The most important person in an orchestra does not play a single note. The conductor conceives and produces the sound of the orchestra. Players are guided to understand their role in each work and follow the conductor’s lead. Executive leadership bears some similarities. Leaders articulate their vision and strategy for a business, and they provide all participants with direction and support.
Every conductor is a trained musician, while executives often have little training in their industry. Behavioral healthcare leaders need not be clinicians. Yet all must be well educated about the business since certain decisions rely on specialized knowledge. They should know their field and their competitors. Ideally, they are advocates both for their businesses and their industry.
An executive needs orientation amid competing interests and priorities. It is difficult to keep a balanced perspective when pressured by proponents of specific viewpoints. One excellent source of orientation discussed previously is the biopsychosocial model. Another to be examined here, the concept of psychosocial assets, is a multi-dimensional goal focused on the resources people have at their disposal.

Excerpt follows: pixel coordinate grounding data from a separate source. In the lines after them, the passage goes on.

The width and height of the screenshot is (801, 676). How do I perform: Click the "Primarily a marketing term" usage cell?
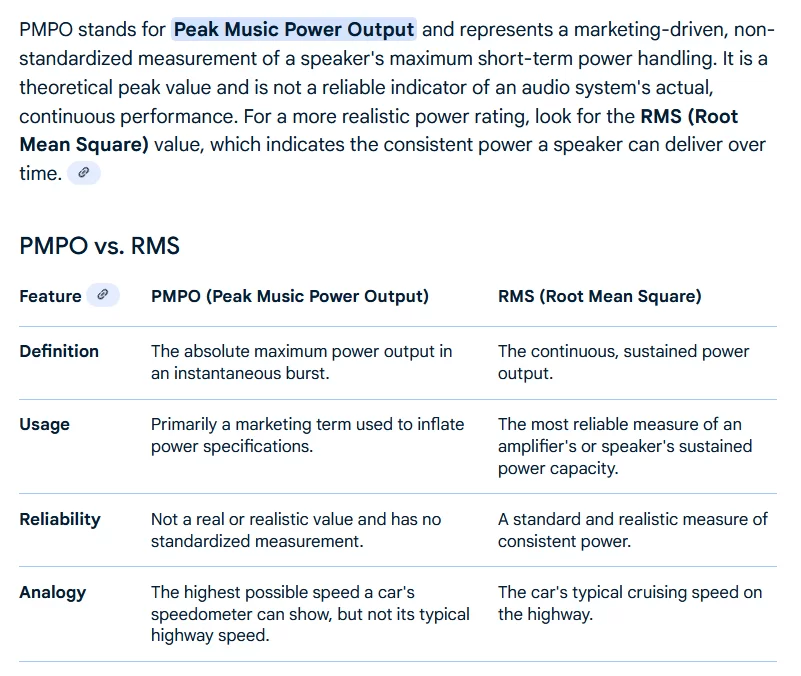pos(307,435)
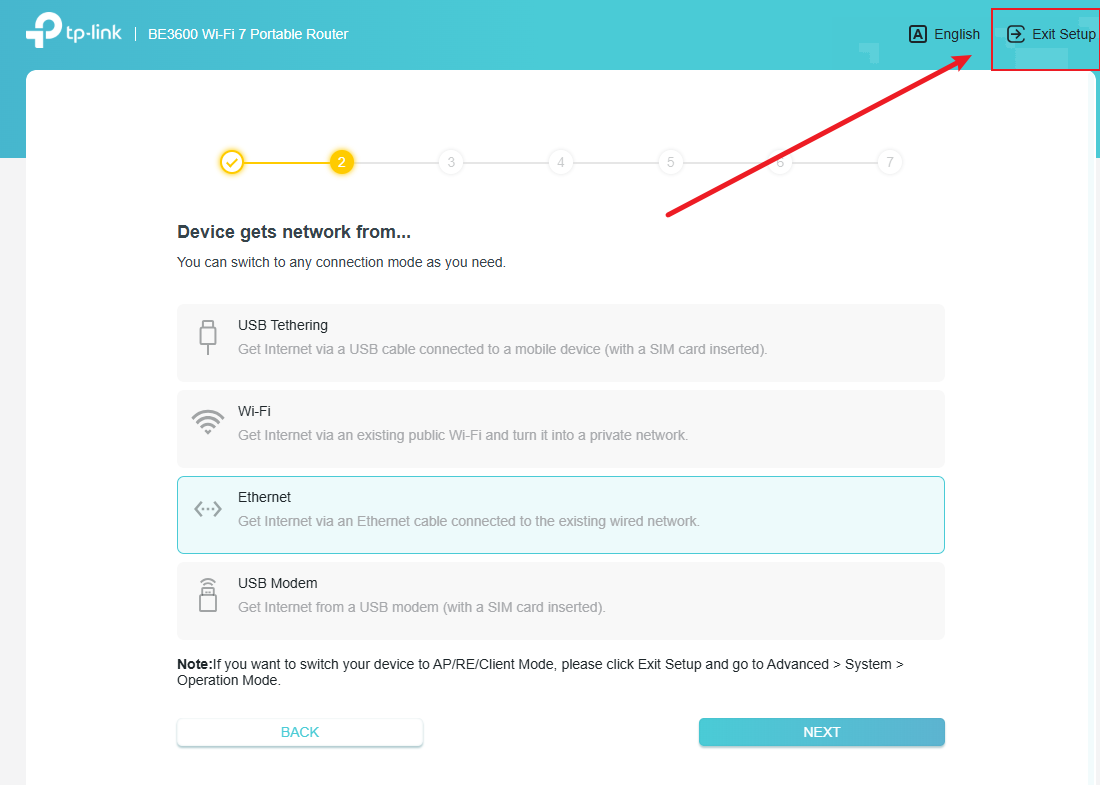This screenshot has width=1100, height=785.
Task: Click the completed step checkmark
Action: (x=231, y=161)
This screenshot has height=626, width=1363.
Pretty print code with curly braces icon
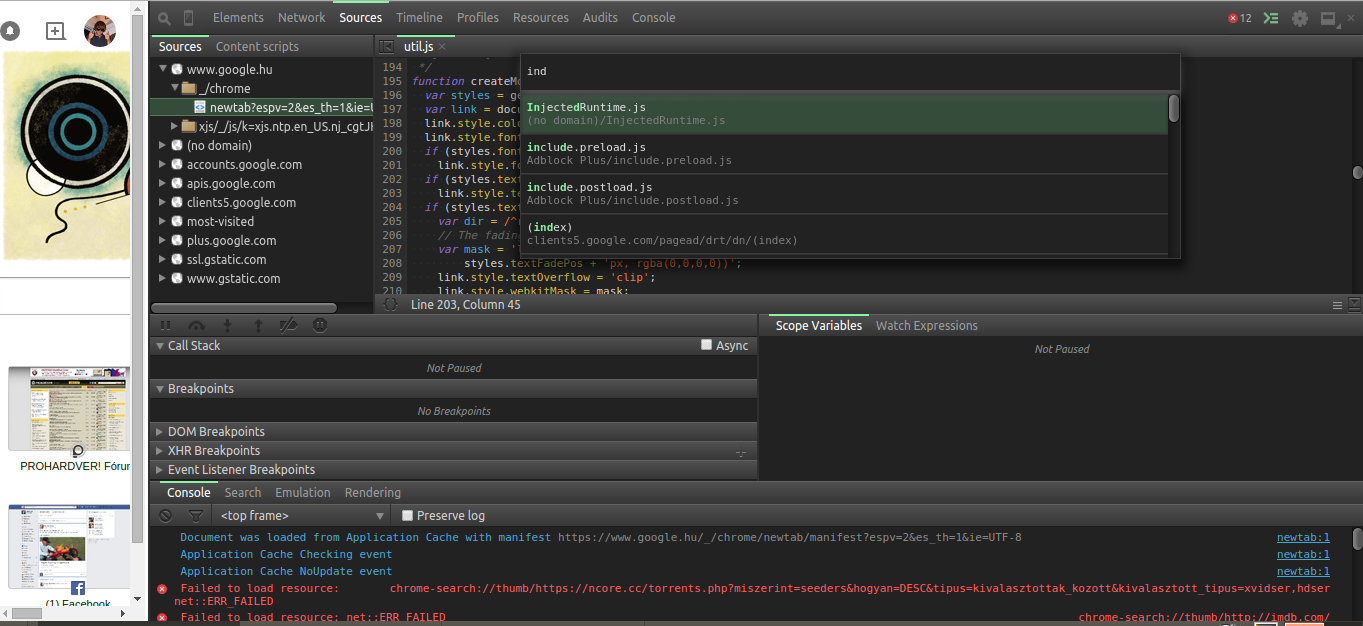(390, 304)
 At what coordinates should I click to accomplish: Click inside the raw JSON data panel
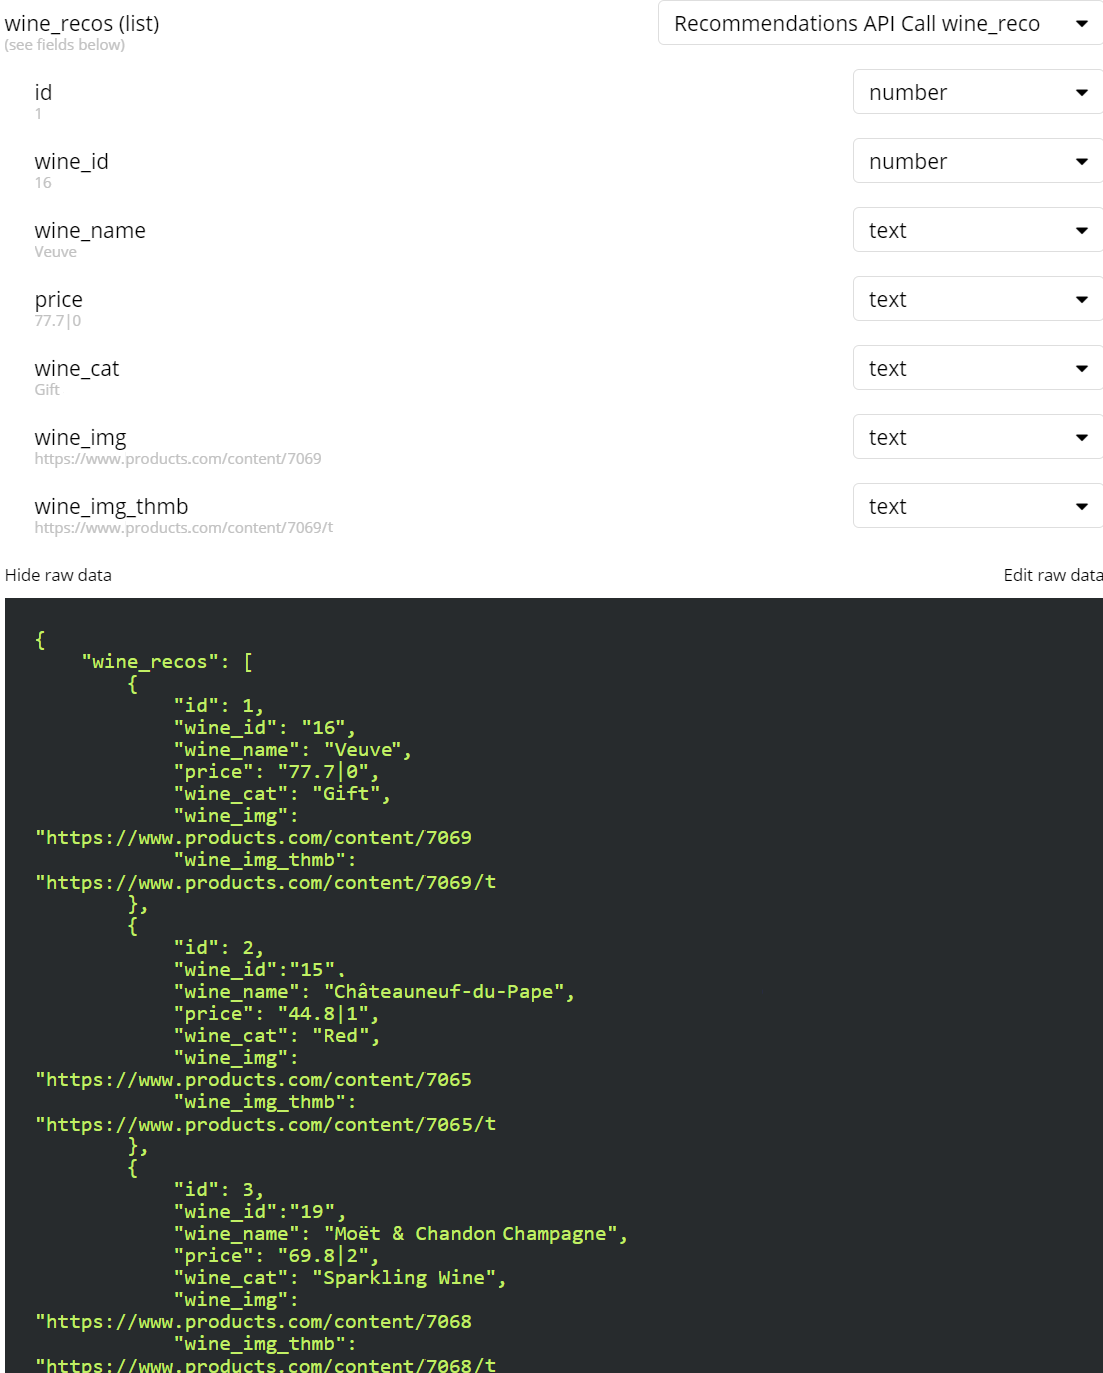[x=554, y=985]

Why is any of this important? Healthcare is big business. Marketing drives it, and it is complicated. A scan of public media might suggest gigantic strides against cancer. Yet roughly 600,000 people will die from cancer this year. How does our field function in this environment? Our only clear message today relates to medications. People want hope, clarity and honesty. We can deliver on each count.
We can understand a clinical specialty with an emphasis on its problems, solutions or goals. We want and need information on each, but the question is how to prioritize messaging. Business leaders might prefer the image of achieving lofty goals. Technical details about problems and solutions can be overly complex. Embracing an emphasis on goals is fine, but which goals merit top focus?
Behavioral healthcare companies should prioritize the clinical outcomes they achieve. New companies, many with a technology component, embrace this focus today. Most established companies achieved dominance at a time when financial goals largely populated lexicons. However, the clinical outcomes reported today are incomplete. Improvement in symptoms is only part of the picture.
Attention to resiliency and psychological strength is familiar to clinicians. A conceptual focus on the positive aspects of human functioning has been labelled positive psychology. An emphasis on increasing strengths along with decreasing symptoms helps complete the picture, but this is still unidimensional. Our programs build more than psychological resources. Social resources are as vital as internal ones.
A new concept: psychosocial assets
It is time for our field to embrace a new, more comprehensive idea, namely, psychosocial assets. We are familiar with the idea of financial assets or capital. Positive psychology borrows from the concept of assets. Sociologists discuss the importance of social capital, the critical relationships and social support in one’s life. We achieve a two-dimensional goal for our field with the concept of psychosocial assets.
Growing one’s assets is non-stigmatizing, and we have good psychometrics for this. There is a deep literature on wellbeing, as well as one devoted to social connection based on measures for loneliness and social isolation. We can orient people to our field as one that helps people pursue universal, positive goals. This is not a rejection of the medical model, but it is a refusal to let it dominate our field.
The biopsychosocial model ensures that we are not abandoning the medical model. We urgently need effective biological solutions. Yet our field is not like the rest of medicine. The psychosocial focus is not ancillary to the biological. It is coequal. It produces one of our best solutions, psychotherapy. In any case, a focus on goals subsumes the clinical dimensions of the biopsychosocial model within it.
We typically describe a program as having treatments for specific diagnoses. A focus on goals provides an alternative framework. Problems and solutions do not dominate the discussion. Patients have many problems, and we have many biopsychosocial solutions. This becomes secondary messaging. A focus on goals prioritizes changes in domains such as resiliency, wellbeing and social connection.
This orientation for our field is versatile. Every program can be situated within its continuum. The medical model gets its due, as does the psychosocial. Severe behavioral health disorders are reframed. The most vulnerable are portrayed as not only coping with exceptional disorders, but as pursuing universal goals like everyone else. Whatever your background, people want greater psychosocial assets.
We might even imagine this orientation being musical. Might someone with creativity craft an inspiring tune for the growth of psychosocial assets? Can we expect a dominant theme with distinct melodies for important clinical subgroups? Will there be an uplifting chorus that celebrates our common strivings? Each conductor will gladly convey this powerful message to the public. Messaging is part of the job.
Ed Jones, PhD, is senior vice president for the Institute for Health and Productivity Management.